It’s no news that retail real estate is in a downward spiral. It started slowly 10 to 15 years ago as timed constrained shoppers were getting tired of getting stuck in traffic and reduced their mall trips. E-commerce accelerated the trend. Efforts at trying to make mall shopping more experiential have fallen flat.
And stuffing brand stores into high-street urban locations has run its course too—rents are dropping along the most coveted shopping strips in the country. We’re at the top of the economic cycle and the retail real estate tailspin is savaging NCREIF performance—the core index delivered only a 1% return in the second quarter. So what happens in a recession when chain stores inevitably retrench further? The number of closings could be unprecedented.
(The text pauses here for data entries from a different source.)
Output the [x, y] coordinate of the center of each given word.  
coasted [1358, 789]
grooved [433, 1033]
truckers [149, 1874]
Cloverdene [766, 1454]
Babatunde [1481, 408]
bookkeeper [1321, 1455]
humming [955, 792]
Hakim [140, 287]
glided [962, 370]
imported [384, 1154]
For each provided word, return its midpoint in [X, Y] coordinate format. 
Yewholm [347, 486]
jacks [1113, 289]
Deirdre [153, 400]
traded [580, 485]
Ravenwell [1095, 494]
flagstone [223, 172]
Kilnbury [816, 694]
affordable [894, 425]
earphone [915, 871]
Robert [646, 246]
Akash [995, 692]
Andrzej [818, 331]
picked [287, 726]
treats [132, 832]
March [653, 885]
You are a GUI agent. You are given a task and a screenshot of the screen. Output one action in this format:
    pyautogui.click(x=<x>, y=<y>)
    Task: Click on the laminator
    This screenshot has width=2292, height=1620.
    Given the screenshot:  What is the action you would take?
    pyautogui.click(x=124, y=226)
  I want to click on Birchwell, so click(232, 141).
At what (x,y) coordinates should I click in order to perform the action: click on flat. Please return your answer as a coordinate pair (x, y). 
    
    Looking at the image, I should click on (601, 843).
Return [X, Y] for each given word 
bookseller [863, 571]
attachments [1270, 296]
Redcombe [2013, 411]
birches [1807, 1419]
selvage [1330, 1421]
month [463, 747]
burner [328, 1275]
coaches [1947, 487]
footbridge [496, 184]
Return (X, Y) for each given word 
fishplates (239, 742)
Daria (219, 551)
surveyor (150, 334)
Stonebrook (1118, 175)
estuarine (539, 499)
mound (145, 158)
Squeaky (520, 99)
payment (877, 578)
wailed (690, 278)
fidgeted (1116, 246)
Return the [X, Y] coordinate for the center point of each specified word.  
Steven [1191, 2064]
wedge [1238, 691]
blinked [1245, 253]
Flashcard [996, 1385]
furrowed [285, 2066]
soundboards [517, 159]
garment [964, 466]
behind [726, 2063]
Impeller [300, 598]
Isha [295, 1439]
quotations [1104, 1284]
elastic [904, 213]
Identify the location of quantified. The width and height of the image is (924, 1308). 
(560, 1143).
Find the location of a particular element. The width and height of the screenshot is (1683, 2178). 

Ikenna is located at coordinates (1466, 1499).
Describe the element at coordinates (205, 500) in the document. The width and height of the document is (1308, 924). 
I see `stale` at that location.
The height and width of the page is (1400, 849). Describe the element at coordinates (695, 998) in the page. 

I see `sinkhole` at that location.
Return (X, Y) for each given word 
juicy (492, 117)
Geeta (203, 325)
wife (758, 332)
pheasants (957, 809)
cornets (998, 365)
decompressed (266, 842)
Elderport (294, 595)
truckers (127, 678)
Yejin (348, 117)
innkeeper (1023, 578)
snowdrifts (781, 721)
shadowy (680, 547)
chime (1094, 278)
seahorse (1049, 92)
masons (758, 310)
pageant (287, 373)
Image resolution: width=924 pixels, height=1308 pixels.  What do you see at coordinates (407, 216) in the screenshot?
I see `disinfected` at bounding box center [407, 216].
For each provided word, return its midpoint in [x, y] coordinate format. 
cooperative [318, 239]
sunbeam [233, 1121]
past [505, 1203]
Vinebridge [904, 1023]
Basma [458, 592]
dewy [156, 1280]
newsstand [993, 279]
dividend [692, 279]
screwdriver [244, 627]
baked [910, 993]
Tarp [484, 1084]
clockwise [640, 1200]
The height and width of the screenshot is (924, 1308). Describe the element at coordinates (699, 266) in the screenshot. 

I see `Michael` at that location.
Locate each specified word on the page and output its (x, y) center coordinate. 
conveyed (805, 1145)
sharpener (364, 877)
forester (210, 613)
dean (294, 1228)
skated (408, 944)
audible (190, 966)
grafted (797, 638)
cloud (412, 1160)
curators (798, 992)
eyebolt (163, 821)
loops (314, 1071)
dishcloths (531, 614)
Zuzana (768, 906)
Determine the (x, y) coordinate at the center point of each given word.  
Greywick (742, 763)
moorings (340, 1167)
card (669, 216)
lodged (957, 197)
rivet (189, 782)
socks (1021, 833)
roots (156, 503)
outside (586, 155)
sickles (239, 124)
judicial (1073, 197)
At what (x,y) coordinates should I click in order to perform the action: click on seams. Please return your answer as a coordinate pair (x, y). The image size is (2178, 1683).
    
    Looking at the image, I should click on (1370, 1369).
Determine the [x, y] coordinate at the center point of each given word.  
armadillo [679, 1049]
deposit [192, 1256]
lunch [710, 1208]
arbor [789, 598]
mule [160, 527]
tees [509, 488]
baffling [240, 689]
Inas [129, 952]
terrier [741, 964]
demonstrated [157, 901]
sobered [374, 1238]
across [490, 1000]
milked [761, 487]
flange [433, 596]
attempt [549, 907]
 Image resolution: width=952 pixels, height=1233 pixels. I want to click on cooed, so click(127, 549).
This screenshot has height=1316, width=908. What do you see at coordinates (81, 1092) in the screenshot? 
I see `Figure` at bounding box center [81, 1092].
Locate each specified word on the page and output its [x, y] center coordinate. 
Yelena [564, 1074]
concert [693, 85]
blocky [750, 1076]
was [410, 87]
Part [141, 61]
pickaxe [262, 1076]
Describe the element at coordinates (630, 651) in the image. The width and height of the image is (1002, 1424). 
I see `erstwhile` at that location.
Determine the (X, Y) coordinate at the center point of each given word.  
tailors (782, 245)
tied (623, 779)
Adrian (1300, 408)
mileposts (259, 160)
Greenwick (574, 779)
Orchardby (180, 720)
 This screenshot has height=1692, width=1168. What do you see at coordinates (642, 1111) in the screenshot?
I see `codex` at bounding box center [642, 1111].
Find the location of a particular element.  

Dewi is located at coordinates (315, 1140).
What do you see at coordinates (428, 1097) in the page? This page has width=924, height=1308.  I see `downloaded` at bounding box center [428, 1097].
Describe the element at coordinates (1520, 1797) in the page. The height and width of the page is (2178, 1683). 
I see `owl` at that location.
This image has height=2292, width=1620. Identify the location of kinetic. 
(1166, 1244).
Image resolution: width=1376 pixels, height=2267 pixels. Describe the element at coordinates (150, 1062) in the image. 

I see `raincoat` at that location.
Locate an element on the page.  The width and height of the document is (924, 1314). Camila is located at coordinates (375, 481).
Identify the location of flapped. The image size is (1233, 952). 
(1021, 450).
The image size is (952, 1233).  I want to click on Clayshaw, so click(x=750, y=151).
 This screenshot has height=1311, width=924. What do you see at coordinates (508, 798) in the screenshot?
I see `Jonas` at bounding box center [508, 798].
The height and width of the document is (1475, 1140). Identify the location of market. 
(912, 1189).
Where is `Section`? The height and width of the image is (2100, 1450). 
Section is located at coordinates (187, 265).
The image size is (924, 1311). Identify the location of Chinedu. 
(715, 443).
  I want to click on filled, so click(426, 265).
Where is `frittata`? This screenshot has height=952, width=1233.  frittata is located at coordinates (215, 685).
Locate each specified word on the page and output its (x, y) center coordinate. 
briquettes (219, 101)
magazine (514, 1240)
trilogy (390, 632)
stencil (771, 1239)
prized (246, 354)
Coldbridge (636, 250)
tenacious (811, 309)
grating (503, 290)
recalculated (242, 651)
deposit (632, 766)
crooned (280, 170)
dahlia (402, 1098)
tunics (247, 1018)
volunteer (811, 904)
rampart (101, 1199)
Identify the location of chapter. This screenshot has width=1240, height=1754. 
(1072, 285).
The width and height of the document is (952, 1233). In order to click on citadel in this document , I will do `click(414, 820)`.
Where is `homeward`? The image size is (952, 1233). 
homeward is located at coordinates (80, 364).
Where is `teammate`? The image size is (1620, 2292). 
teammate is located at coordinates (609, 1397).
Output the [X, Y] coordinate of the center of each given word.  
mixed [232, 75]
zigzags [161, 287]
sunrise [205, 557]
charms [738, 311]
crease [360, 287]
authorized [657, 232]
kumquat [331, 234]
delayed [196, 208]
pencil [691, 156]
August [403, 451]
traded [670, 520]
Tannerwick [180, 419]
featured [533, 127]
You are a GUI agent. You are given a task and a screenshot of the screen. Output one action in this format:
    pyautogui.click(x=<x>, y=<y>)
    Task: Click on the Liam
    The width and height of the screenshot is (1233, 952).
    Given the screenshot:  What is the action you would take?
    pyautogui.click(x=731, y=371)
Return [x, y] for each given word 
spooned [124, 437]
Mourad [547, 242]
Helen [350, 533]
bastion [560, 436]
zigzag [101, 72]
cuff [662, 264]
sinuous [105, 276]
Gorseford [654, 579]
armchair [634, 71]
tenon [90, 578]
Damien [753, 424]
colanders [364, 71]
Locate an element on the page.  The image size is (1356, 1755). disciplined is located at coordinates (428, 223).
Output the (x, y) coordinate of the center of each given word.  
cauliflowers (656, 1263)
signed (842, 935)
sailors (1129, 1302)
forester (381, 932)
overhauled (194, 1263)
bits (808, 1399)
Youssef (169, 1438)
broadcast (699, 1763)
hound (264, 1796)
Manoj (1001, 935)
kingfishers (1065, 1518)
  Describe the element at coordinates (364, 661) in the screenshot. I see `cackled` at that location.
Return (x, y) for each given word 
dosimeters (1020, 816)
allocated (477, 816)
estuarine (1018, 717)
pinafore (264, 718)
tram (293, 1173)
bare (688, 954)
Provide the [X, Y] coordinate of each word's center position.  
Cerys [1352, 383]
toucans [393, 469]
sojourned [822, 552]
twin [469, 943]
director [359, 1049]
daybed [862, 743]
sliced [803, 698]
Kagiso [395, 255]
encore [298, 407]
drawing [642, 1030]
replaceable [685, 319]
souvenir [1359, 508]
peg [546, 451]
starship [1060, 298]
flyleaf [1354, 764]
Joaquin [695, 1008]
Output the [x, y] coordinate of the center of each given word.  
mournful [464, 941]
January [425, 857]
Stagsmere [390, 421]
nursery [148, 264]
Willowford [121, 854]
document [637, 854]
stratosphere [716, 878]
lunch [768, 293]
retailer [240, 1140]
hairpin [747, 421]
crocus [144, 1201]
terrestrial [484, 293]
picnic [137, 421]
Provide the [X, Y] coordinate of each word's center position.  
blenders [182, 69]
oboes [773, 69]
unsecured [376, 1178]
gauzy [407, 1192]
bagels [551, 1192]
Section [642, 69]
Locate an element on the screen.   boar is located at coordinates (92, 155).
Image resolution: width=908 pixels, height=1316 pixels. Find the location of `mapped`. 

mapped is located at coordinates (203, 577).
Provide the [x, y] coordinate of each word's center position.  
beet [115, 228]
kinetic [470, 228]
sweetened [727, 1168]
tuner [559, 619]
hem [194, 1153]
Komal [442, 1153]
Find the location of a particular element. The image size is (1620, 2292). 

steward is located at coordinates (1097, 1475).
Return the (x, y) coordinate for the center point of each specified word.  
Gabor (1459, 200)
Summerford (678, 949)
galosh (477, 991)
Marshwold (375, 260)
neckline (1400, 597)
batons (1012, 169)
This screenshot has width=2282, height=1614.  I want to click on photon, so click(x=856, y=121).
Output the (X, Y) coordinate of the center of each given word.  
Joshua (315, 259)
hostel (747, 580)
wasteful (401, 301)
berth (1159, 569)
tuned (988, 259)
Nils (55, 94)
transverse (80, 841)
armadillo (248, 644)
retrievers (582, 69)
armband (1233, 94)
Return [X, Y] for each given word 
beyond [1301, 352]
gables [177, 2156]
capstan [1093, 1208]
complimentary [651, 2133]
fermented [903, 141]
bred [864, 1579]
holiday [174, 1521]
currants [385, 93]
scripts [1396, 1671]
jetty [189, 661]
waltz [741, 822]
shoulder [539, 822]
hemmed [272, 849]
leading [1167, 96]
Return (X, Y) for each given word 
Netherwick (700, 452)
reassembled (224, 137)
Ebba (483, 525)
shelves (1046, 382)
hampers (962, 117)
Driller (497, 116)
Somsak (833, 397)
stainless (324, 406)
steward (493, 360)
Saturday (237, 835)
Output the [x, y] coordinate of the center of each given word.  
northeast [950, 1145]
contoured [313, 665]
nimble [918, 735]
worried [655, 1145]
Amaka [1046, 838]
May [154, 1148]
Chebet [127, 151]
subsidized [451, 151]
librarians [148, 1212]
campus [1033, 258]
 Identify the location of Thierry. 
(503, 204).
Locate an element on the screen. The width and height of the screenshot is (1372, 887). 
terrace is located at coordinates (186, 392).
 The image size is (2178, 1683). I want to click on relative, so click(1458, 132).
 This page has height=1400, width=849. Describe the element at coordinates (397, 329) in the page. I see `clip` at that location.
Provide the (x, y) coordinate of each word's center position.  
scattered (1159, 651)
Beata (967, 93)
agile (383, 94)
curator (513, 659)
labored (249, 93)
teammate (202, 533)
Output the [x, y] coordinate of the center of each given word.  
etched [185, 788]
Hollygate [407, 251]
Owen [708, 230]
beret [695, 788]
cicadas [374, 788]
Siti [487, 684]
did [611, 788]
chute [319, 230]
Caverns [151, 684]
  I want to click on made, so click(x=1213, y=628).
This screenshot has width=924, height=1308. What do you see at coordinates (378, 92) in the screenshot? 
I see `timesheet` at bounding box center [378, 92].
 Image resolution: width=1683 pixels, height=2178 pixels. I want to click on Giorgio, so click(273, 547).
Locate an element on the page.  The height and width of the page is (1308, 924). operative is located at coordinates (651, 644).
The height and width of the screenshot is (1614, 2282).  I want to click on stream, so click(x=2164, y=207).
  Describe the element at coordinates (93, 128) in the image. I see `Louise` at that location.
All the ongoing disintermediation raises a crucial question. Can institutions still consider bricks-and-mortar retail investments core real estate? Or have shopping centers turned into a much too volatile, high-credit risk component unable to reliably support income-producing strategies with tenants vulnerable to going belly up or reducing their footprints at any time in the economic cycle. Even the once-seemingly impregnable fortress malls catch a whiff of the unimaginable—losing brand names, cutting rents, shrinking store formats, looking for non-traditional tenants. In the 1960s, who thought Woolworths Five and Dime would ever disappear? Now anchor department stores—whose ranks have been shrinking for several decades–really look like dinosaurs and even once seemingly insulated luxury purveyors, the province of the one percent, go bankrupt. At strip centers local and regional grocers have been eviscerated by Wal-Mart, Target and Trader Joes, among other national behemoths. And in cities, do we really need any more corner drug stores or Starbucks?